Fitzgerald launches into questions about a July 2003 phone call Russert received from Scooter Libby. Russert tells us that Libby called him to complain about something Chris Matthews said on his TV show, Hardball. Libby was "agitated," and his voice was "very firm and direct," Russert recounts.
"What the hell's going on with Hardball?" he asked Russert. "Damn it, I'm tired of hearing my name over and over again."
Fitzgerald asks if Russert had ever before, or since, received a call like that from a vice president's chief of staff. Russert says he has not. The call was really just a "viewer complaint." Besides, there was nothing Russert could do about Hardball, since it wasn't his show. He suggested other NBC people that Libby could complain to. And that was the end of the conversation.
Chris Matthews has written another book, is making the talk show rounds, and is trying to appeal to the left for sales before he crawls back to the right and starts sucking up again so that he can get interviews with them during the election season.
"They've finally been caught in their criminality," Matthews continued, although he did not specify the exact criminal behavior to which he referred. He then drew an obvious Bush-Nixon parallel by saying, “Spiro Agnew was not an American hero."
Matthews left the throng of Washington A-listers with a parting shot at Cheney: “God help us if we had Cheney during the Cuban missile crisis. We’d all be under a parking lot.”
Following his remarks, a few network insiders and party goers wondered what kind of effect Matthews' sharp criticism of the White House would have on Tuesday's Republican debate in Dearborn, Michigan, which Matthews co-moderates alongside CNBC's Maria Bartiromo.
"I find it hard to believe that Republican candidates will feel as if they're being given a fair shot at Tuesday's debate given the partisan pot-shots lobbed by Matthews this evening," said one attendee.
When reached, the White House declined to comment and NBC refused requests to release video of the event. The event included such NBC/MSNBC brass as NBC Senior Vice President Phil Griffin (the former "Hardball" executive producer called "Hardball" the "best show on cable television"), "Meet the Press" host Tim Russert, "Today" show executive producer Jim Bell, NBC News Specials Executive Producer Phil Alongi, "Meet the Press" Executive Producer Betsy Fischer, NBC chief foreign affairs correspondent Andrea Mitchell, MSNBC Vice President Tammy Haddad, "Hardball" correspondent David Shuster and Vice President for MSNBC Prime-Time Programming Bill Wolff.
On a side note: Matthews was overheard discussing his Tuesday appearance on "The Daily Show," which featured a heated exchange with host Jon Stewart. According to one source, Matthews was steadfast in his belief that the debate left Stewart crestfallen, and Matthews victorious.

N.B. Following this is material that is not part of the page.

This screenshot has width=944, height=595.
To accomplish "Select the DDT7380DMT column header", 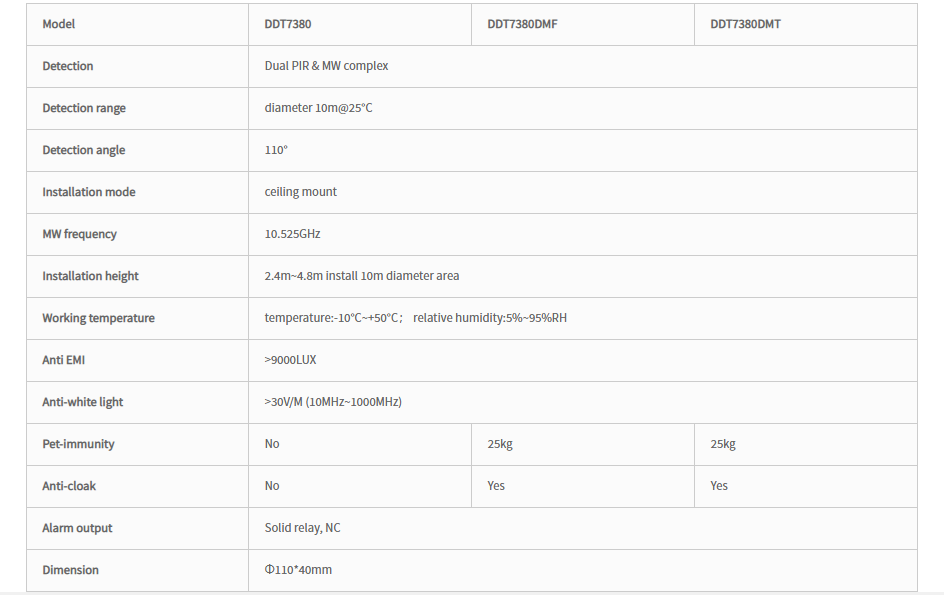I will click(806, 24).
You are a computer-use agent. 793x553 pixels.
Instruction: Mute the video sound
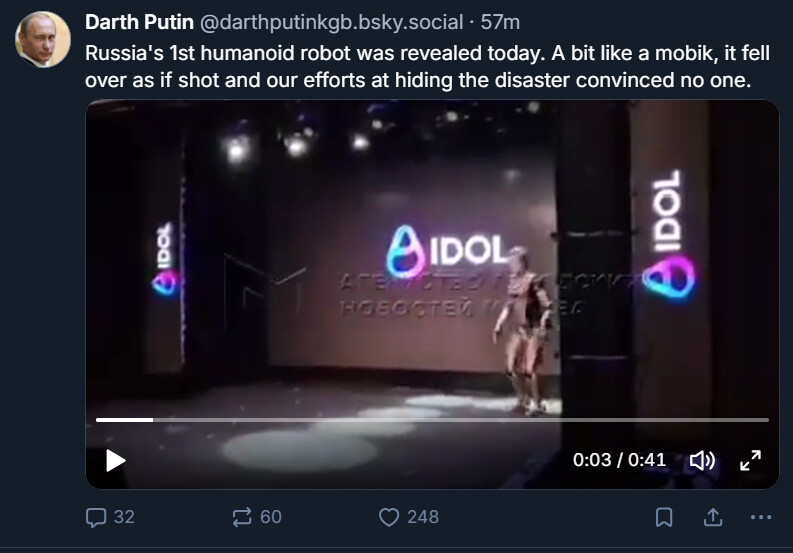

I like to think that venues such as this one on Jon Stewart, where Matthews can't control the conversation, is causing Matthews some introspection into just how responsible he's been for the mess that is the Bush-Cheney administration, by giving Republicans an easy ride these last six years. But then I realize that he said nothing of substance at his book party, and we have no way of knowing which criminality Matthews thinks the administration has been caught in.